# ENTRIES SHOWN

——

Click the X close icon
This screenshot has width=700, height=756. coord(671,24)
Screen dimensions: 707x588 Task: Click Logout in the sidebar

——

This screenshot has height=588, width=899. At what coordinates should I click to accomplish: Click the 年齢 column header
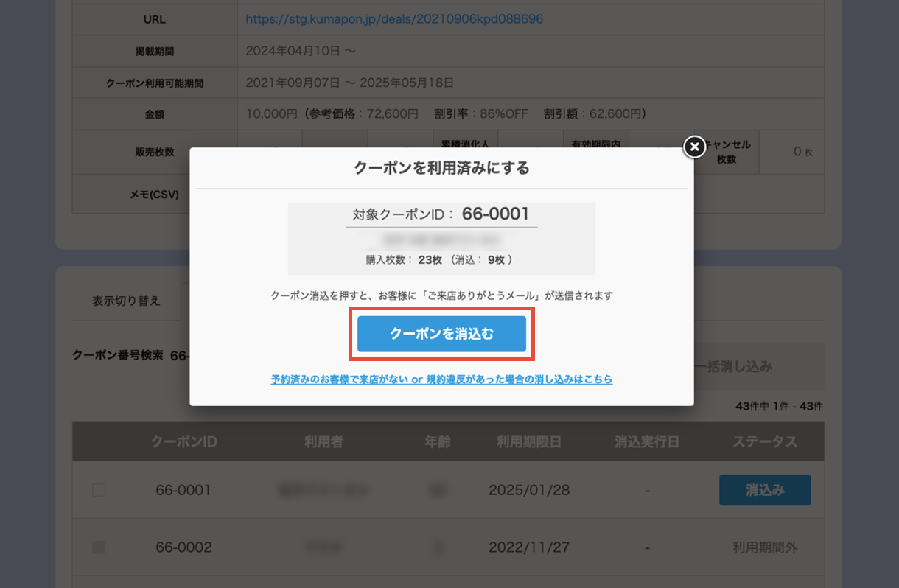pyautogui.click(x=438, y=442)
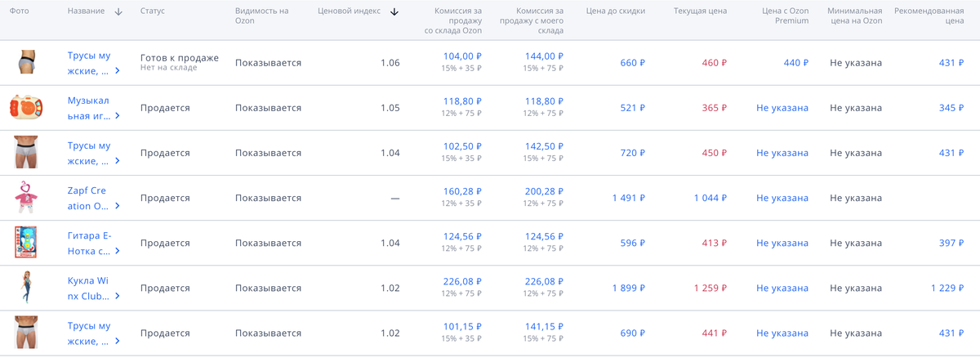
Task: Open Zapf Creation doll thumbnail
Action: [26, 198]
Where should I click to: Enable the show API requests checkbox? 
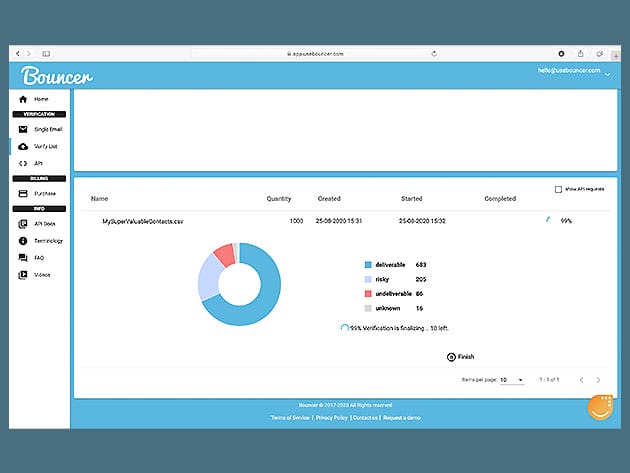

——

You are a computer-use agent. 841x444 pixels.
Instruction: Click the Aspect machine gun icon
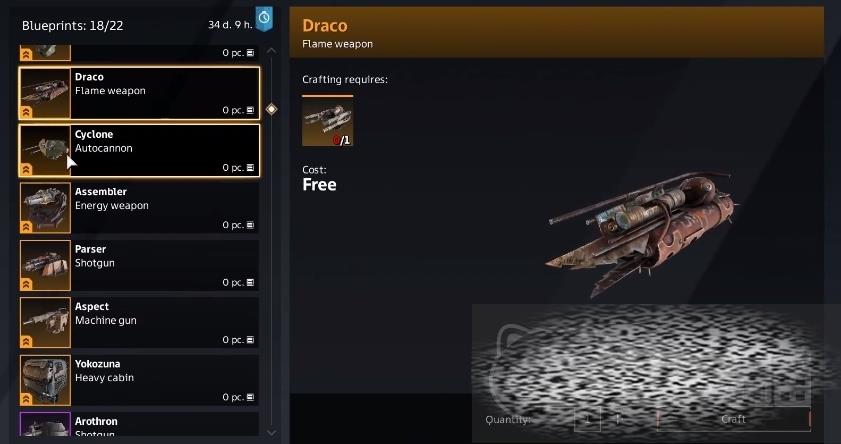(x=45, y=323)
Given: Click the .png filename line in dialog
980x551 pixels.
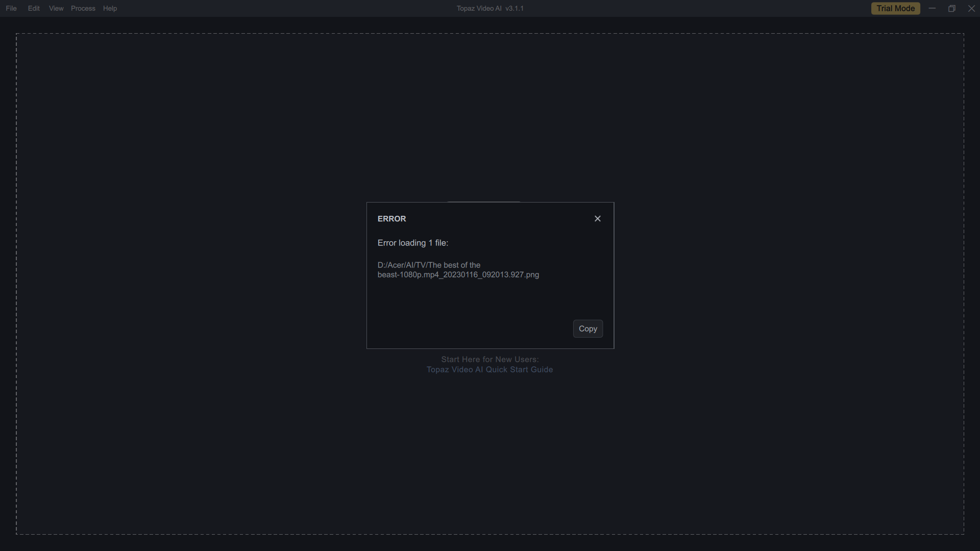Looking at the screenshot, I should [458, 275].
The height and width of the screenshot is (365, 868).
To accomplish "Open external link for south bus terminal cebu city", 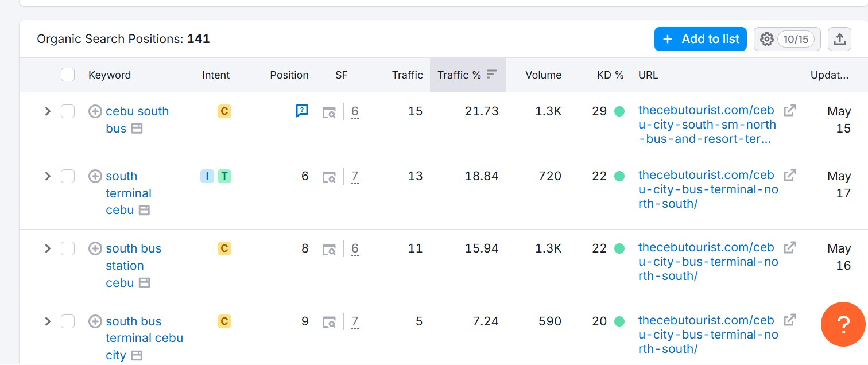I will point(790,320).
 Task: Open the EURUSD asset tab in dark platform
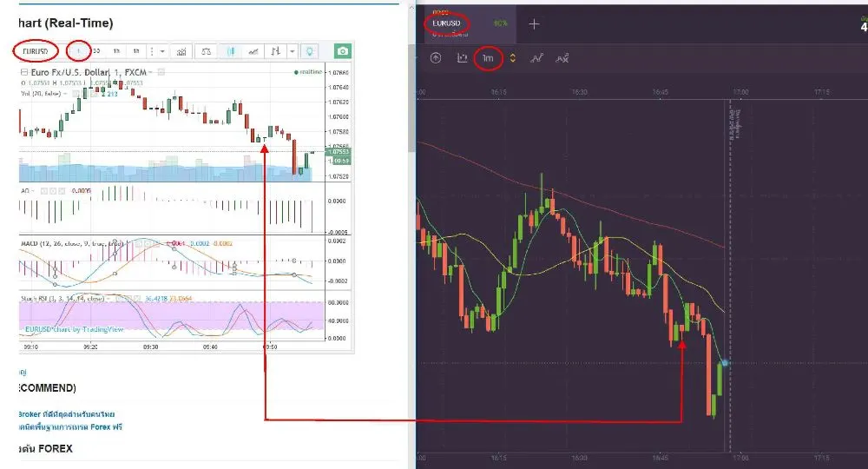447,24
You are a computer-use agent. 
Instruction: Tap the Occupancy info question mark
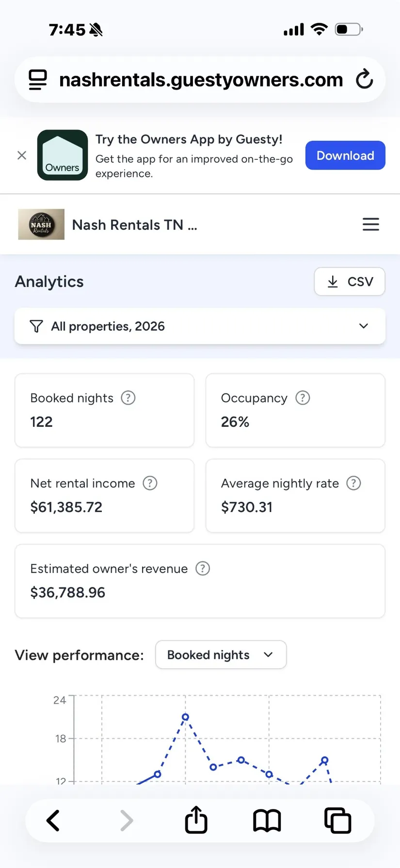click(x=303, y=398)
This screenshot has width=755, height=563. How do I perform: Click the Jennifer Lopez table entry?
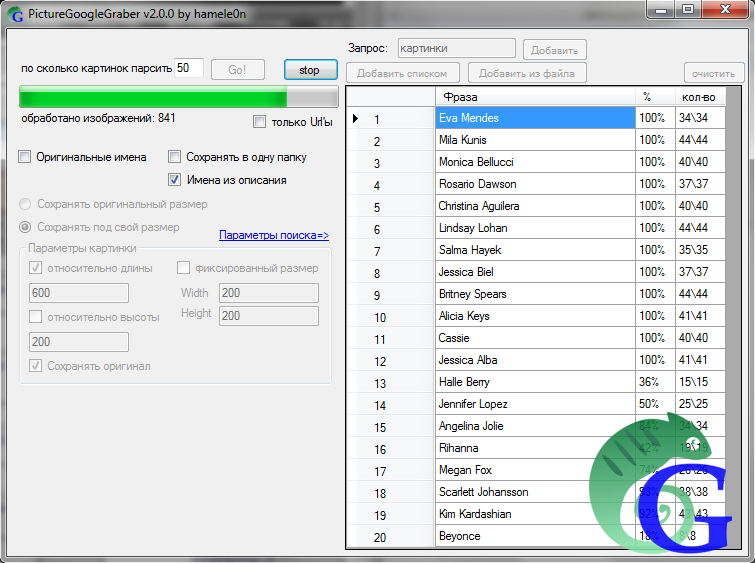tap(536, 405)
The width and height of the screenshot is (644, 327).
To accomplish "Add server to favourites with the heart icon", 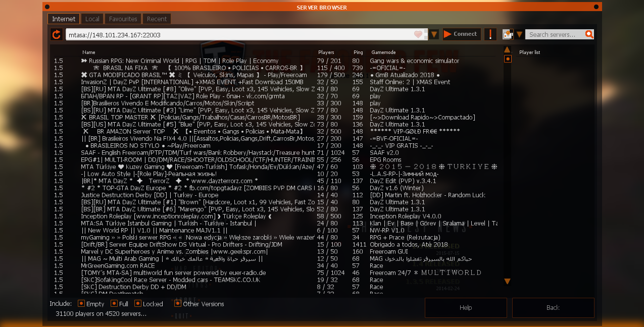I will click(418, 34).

——

# WHAT YOU SHOULD DO
Filter the material for the word "computer" and copy each matching line.

# EXERCISE ANSWER
You are a computer-use agent. 841x444 pixels.
You are a computer-use agent. 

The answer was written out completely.